• DIRECTIONS:
A. In the Burrell Swartz text, replace "smoke" with "steam" in everything from "A close up view" down to "giving off smoke.", and give that part again.
B. Continue the Burrell Swartz text, picking up after its last sentence.

• QUOTED PASSAGE:

Sibeal Foyle, Burrell Swartz

555 Hamilton

A close up view of a gestural painting depicting a landscape with a large field, faint buildings in the background and a closer building giving off smoke.

Burrell Swartz, Berlin Landscape, 1989. Photographer unknown.

Belfast and Berlin are the great political islands in the European subcontinent. It is never possible to know whether they are representatives of a kind of situation that we have collectively left behind—a kind of vestigial political wing—or if they are closer to the type of situation that we are in the process of creating for ourselves at the moment—or are they simply what they are—strange and unique? In essence we want to know whether they are part of our past, present or future. These cities are the public manifestation of the tragedy of difference extended into an extreme socio-political complexity. Within the relative calm and refinement of European culture today there is (still) a war in Ulster, and an extraordinary wound running through what was once the capital of Prussia. That there are reasons for this situation does little to mitigate the fact that although there is an exhilaration (to life in Berlin) and a strain (I assume, to life in Belfast, although I've never been there), it is as a psychological analogue for internal strife that these conditions of “learning to live with tension” take on personal meaning.

• PROVIDED INFORMATION:
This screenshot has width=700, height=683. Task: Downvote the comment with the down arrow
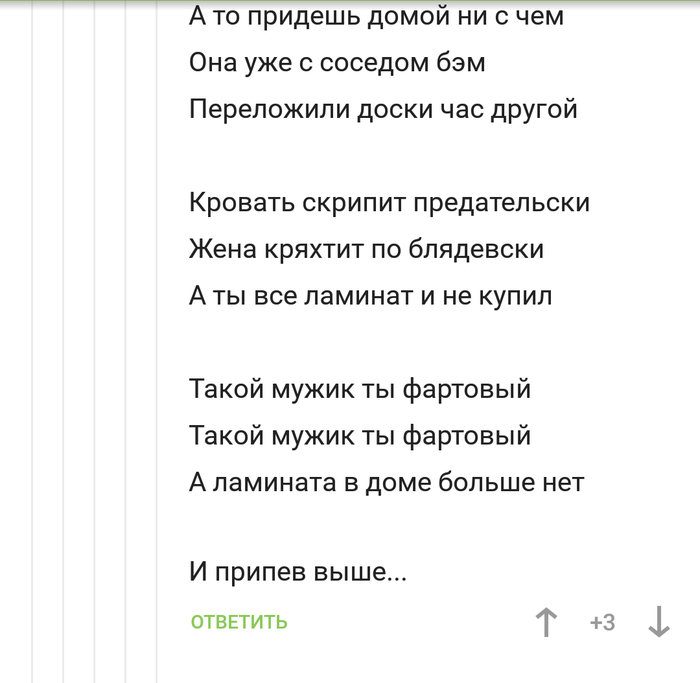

...

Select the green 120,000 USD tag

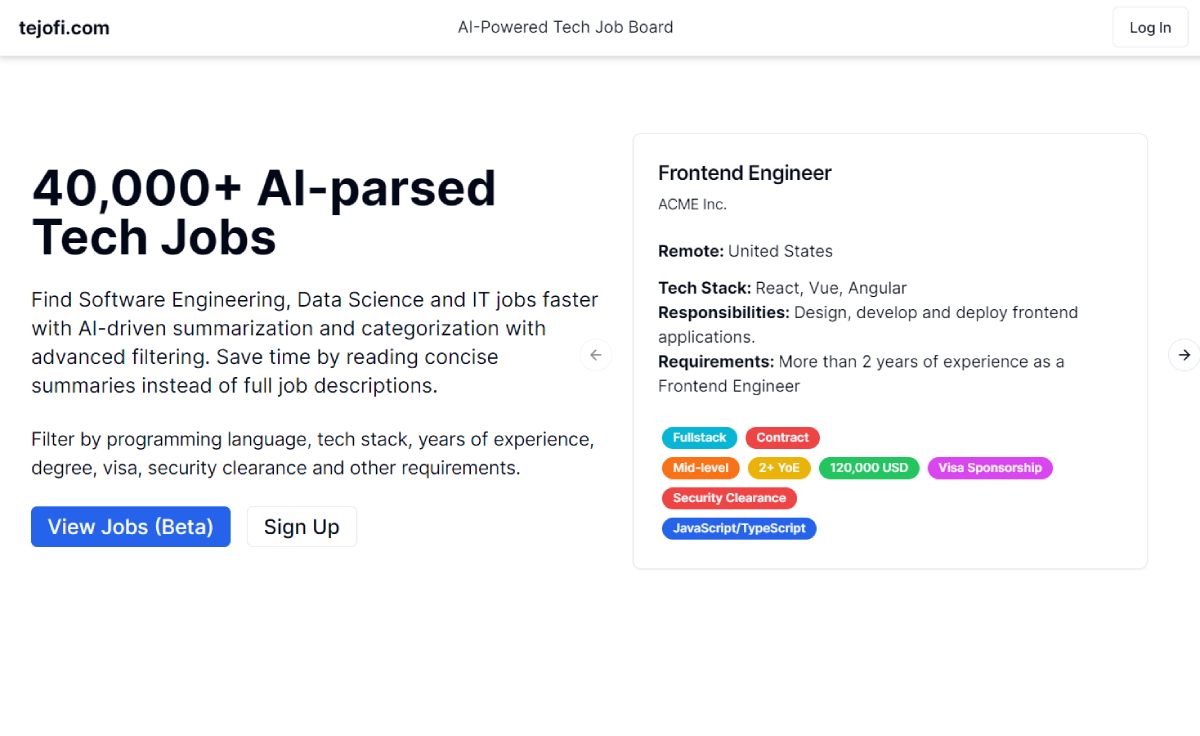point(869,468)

• ANSWERS FOR THE TASKS:
A.
A close up view of a gestural painting depicting a landscape with a large field, faint buildings in the background and a closer building giving off steam.

B.
Artists have always responded impulsively to “the land” — historically basing the response on the beauty, novelty, power, or meaning as a homeland, and more recently as a signifier of current environmental and political forces. These depictions of the land have always been linked to the particular problems, questions and perceptions that the artist brings to the work. The two works in this exhibition are not so much history painting as they are a registration of painting as a method in art to depict an atmosphere. Indeed Burrell Swartz has described his Berlin Landscape From The Fourteenth Floor as follows: “Berlin 1986 — I had a chance to stay above the ‘wall;’ the immense no­ man's land; the omni-present guns; the remnants of history; the Futuristic Orwellian East; all gave lies to the fabled city of the West. And yet out of the original ‘sand and swamp' now naked and exposed, arose the great life-giving force that has always given Berlin its special quality — its atmosphere."

The “Irish predicament” which is actually the “Anglo-Irish predicament,” is theoretically irresolvable without a victory of military proportions for one side, or a yielding by one side with the subsequent losses that would entail, Sibeal Foyle describes her paintings as capturing this harsh and seemingly timeless struggle for Ireland between Northern Irish Catholics and Protestants: "The first two panels depict the Catholics in their procession (during 'Our Lady's Month’) of the Blessed Virgin Mary…the third panel depicts the Orangemen — who do not recognize the Virgin Mary on the same light — in a symbolic representation of the 12th of July Parade of the Protestants.”